→ **Assigned task**
Keeping every word and mark, copy all of the data.

== Data to process

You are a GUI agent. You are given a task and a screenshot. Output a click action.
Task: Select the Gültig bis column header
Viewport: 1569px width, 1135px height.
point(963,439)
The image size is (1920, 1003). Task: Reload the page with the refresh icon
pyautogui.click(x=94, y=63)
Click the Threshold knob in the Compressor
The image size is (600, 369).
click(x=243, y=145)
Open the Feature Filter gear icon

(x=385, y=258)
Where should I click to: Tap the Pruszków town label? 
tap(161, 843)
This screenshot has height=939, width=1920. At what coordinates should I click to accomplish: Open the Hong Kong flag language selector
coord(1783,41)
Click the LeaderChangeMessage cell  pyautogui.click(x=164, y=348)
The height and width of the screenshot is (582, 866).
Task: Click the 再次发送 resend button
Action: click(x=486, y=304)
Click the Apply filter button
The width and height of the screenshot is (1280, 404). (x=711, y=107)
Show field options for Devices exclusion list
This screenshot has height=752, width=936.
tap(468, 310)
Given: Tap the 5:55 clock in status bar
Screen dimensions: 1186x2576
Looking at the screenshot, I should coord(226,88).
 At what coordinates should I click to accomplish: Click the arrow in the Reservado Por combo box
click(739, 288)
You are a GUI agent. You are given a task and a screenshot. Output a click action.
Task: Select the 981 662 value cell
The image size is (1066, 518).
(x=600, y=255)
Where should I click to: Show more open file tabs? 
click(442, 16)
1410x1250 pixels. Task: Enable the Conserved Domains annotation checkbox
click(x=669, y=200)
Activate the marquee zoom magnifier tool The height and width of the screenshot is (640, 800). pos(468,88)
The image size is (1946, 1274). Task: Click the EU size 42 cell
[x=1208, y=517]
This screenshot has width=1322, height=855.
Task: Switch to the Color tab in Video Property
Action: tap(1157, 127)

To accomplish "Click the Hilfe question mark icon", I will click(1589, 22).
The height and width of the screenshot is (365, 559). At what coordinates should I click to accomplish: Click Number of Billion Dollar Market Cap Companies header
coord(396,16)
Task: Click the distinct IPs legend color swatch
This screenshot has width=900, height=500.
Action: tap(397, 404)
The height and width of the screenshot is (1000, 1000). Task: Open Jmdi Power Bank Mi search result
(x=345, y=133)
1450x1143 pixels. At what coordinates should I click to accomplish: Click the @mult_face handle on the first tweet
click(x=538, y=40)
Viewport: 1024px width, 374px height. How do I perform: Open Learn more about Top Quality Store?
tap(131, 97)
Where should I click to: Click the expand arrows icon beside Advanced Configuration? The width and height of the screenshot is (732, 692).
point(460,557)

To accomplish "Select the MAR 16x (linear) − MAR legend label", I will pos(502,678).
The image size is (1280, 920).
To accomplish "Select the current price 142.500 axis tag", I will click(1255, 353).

====

→ **Finished exercise**
You are a GUI agent. You are given a task and a screenshot. Output a click action.
Task: Select the Gültig bis column header
Viewport: 1569px width, 1135px height.
point(963,439)
The image size is (1920, 1003). Task: Reload the page with the refresh icon
pyautogui.click(x=94, y=63)
Click the Threshold knob in the Compressor
The image size is (600, 369).
click(x=243, y=145)
Open the Feature Filter gear icon

(x=385, y=258)
Where should I click to: Tap the Pruszków town label? 
tap(161, 843)
This screenshot has height=939, width=1920. At what coordinates should I click to accomplish: Open the Hong Kong flag language selector
coord(1783,41)
Click the LeaderChangeMessage cell  pyautogui.click(x=164, y=348)
The height and width of the screenshot is (582, 866).
Task: Click the 再次发送 resend button
Action: click(x=486, y=304)
Click the Apply filter button
The width and height of the screenshot is (1280, 404). (x=711, y=107)
Show field options for Devices exclusion list
This screenshot has height=752, width=936.
tap(468, 310)
Given: Tap the 5:55 clock in status bar
Screen dimensions: 1186x2576
Looking at the screenshot, I should coord(226,88).
 At what coordinates should I click to accomplish: Click the arrow in the Reservado Por combo box
click(739, 288)
You are a GUI agent. You are given a task and a screenshot. Output a click action.
Task: Select the 981 662 value cell
The image size is (1066, 518).
(x=600, y=255)
Where should I click to: Show more open file tabs? 
click(442, 16)
1410x1250 pixels. Task: Enable the Conserved Domains annotation checkbox
click(x=669, y=200)
Activate the marquee zoom magnifier tool The height and width of the screenshot is (640, 800). pos(468,88)
The image size is (1946, 1274). Task: Click the EU size 42 cell
[x=1208, y=517]
This screenshot has width=1322, height=855.
Task: Switch to the Color tab in Video Property
Action: tap(1157, 127)

To accomplish "Click the Hilfe question mark icon", I will click(1589, 22).
The height and width of the screenshot is (365, 559). At what coordinates should I click to accomplish: Click Number of Billion Dollar Market Cap Companies header
coord(396,16)
Task: Click the distinct IPs legend color swatch
This screenshot has width=900, height=500.
Action: tap(397, 404)
The height and width of the screenshot is (1000, 1000). Task: Open Jmdi Power Bank Mi search result
(x=345, y=133)
1450x1143 pixels. At what coordinates should I click to accomplish: Click the @mult_face handle on the first tweet
click(x=538, y=40)
Viewport: 1024px width, 374px height. How do I perform: Open Learn more about Top Quality Store?
tap(131, 97)
Where should I click to: Click the expand arrows icon beside Advanced Configuration? The width and height of the screenshot is (732, 692).
point(460,557)

To accomplish "Select the MAR 16x (linear) − MAR legend label", I will pos(502,678).
The image size is (1280, 920).
To accomplish "Select the current price 142.500 axis tag", I will click(1255, 353).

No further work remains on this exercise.